Safety and Efficacy Study of Aztreonam for Inhalation Solution (AZLI) in Cystic Fibrosis Patients With P. Aeruginosa (AIR-CF2)

Gilead Sciences

Status and phase

Completed

Phase 3

Conditions

Cystic Fibrosis

Treatments

Drug: AZLI 75 mg two times a day (BID)/three times a day (TID)

Drug: Placebo two times a day (BID)/three times a day (TID)

Study type

Interventional

Funder types

Industry

Identifiers

NCT00104520

CP-AI-005

Details and patient eligibility

About

The purpose of this study was to evaluate the safety and efficacy of aztreonam for inhalation solution (AZLI) in patients with cystic fibrosis (CF) and lung infection due to Pseudomonas aeruginosa (PA).

Full description

Patients with CF often have lung infections that occur repeatedly or worsen over time. The lung infections are often caused by a bacteria called PA. Treatment with antibiotics can stop or slow down the growth of the bacteria. The antibiotics may be given by mouth, intravenously (IV), or by inhalation as a mist. The purpose of this study was to evaluate the safety and efficacy of aztreonam for inhalation solution (AZLI), an investigational formulation of the antibiotic administered using the eFlow® Electronic Nebulizer by PARI GmbH, in CF patients with PA.

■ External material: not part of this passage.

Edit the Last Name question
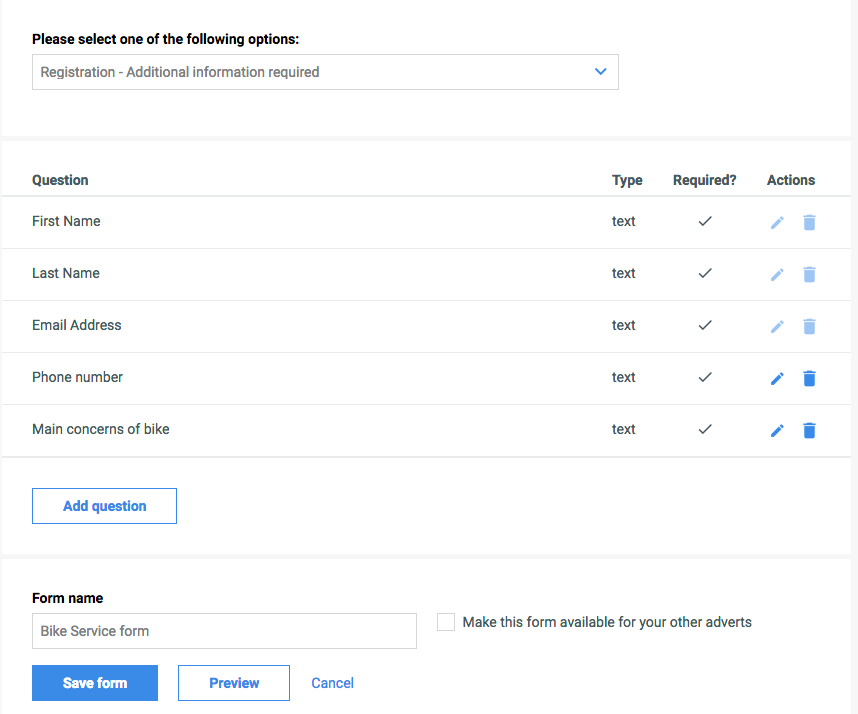Viewport: 858px width, 714px height. tap(777, 274)
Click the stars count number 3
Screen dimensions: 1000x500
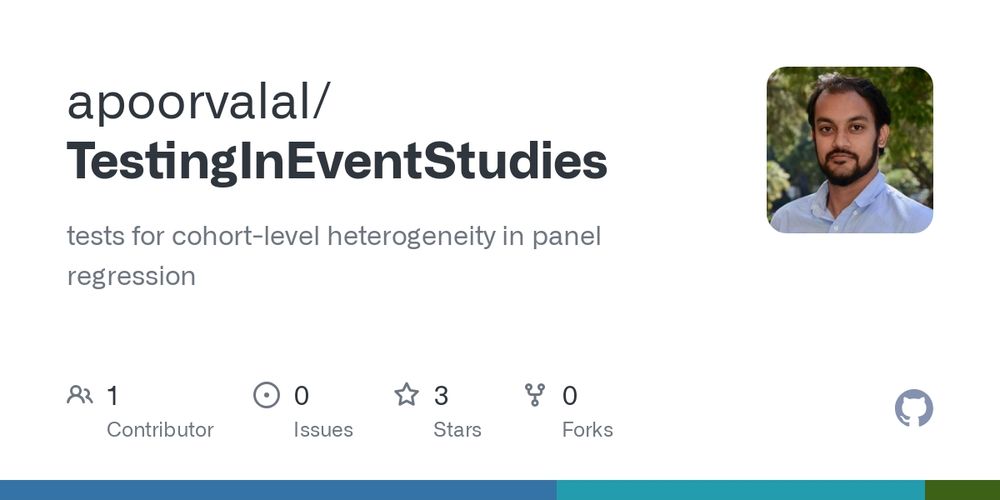click(x=441, y=395)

In this study, participants were screened for eligibility at Visit 1 (Day -42) and returned to the center for Visit 2 after a 14-day evaluation period. At Visit 2 (Day -28), participants began a 28-day course of open-label Tobramycin Inhalation Solution (TIS). At Visit 3 (Day 0), following completion of the 28-day course of TIS, participants began randomized, blinded treatment with either AZLI twice a day (BID) or three times a day (TID) or placebo BID or TID, and continued treatment for a total of 28 days, with a clinic visit at Day 14 (Visit 4) and at the end of treatment (Visit 5 [Day 28]). Participants returned for visits every 2 weeks for 8 weeks after the end of the blinded treatment (Visits 6 to 9 [Days 42 to 84]).

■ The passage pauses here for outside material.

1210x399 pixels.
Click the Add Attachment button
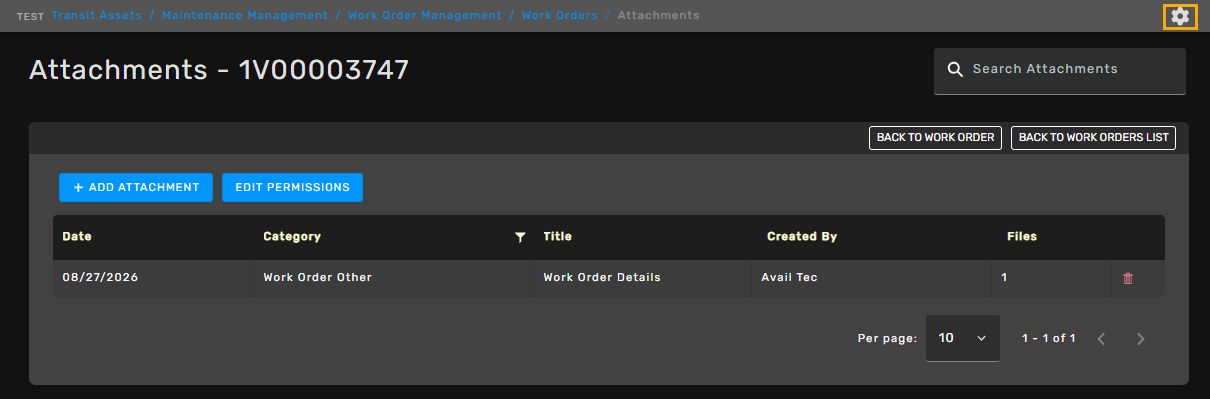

Two hundred and forty-seven participants were treated in the TIS phase of this study. Two hundred and eleven subjects completed the TIS phase and were treated in the placebo-controlled phase with study drug (AZLI or placebo).

Enrollment

211 patients

Sex

All

Ages

6+ years old

Volunteers

No Healthy Volunteers

Inclusion criteria

CF as diagnosed by:
1. Documented sweat chloride greater than or equal to 60 mEq/L by quantitative pilocarpine iontophoresis test; or
2. Two well-characterized genetic mutations in the cystic fibrosis transmembrane conductance regulator (CFTR) gene; or
3. Abnormal nasal potential difference with accompanying symptoms characteristic of CF.
PA present in expectorated sputum or throat swab culture at Screening.
Participants must have received three or more courses of TIS within the previous 12 months.
Participants on chronic azithromycin must have had no change in regimen in the previous 3 months and must have had a need for TIS and/or additional antipseudomonal therapy since initiation of azithromycin.
Forced expiratory volume in 1 second (FEV1) between (and including) 25% and 75% predicted at Screening.
Ability to perform reproducible pulmonary function tests.
Arterial oxygen saturation (SaO2) greater than or equal to 90% on room air at Screening.

Exclusion criteria

Current use of oral corticosteroids in doses exceeding the equivalent of 10 mg prednisone a day or 20 mg prednisone every other day.
History of sputum or throat culture swab yielding Burkholderia cepacia in the past 2 years.
History of daily continuous oxygen supplementation or requirement for more than 2 liters/minute at night.
Administration of any investigational drug or device within 28 days of Screening (Visit 1) or within 6 half-lives of the investigational drug (whichever was longer).
Known local or systemic hypersensitivity to monobactam antibiotics.
Inability to tolerate inhalation of a short acting Beta-2 agonist.
Changes in antimicrobial, bronchodilator, anti-inflammatory, or corticosteroid medications within 7 days before Screening or between Screening and the next visit.
Changes in physiotherapy technique or schedule within 7 days before Screening or between Screening and the next visit.
History of lung transplantation.
A chest X-ray indicating abnormal findings at Screening or within the previous 90 days.
Abnormal renal or hepatic function or serum chemistry at Screening (aspartate aminotransferase [AST], alanine aminotransferase [ALT] greater than 5 times the upper limit of normal range; Creatinine greater than 2 times the upper limit of normal range).
Positive pregnancy test at Screening.
Female of childbearing potential who was lactating or in the opinion of the investigator was not practicing acceptable birth control.
Any serious or active medical or psychiatric illness, which in the opinion of the investigator would have interfered with participant treatment, assessment, or compliance with the protocol.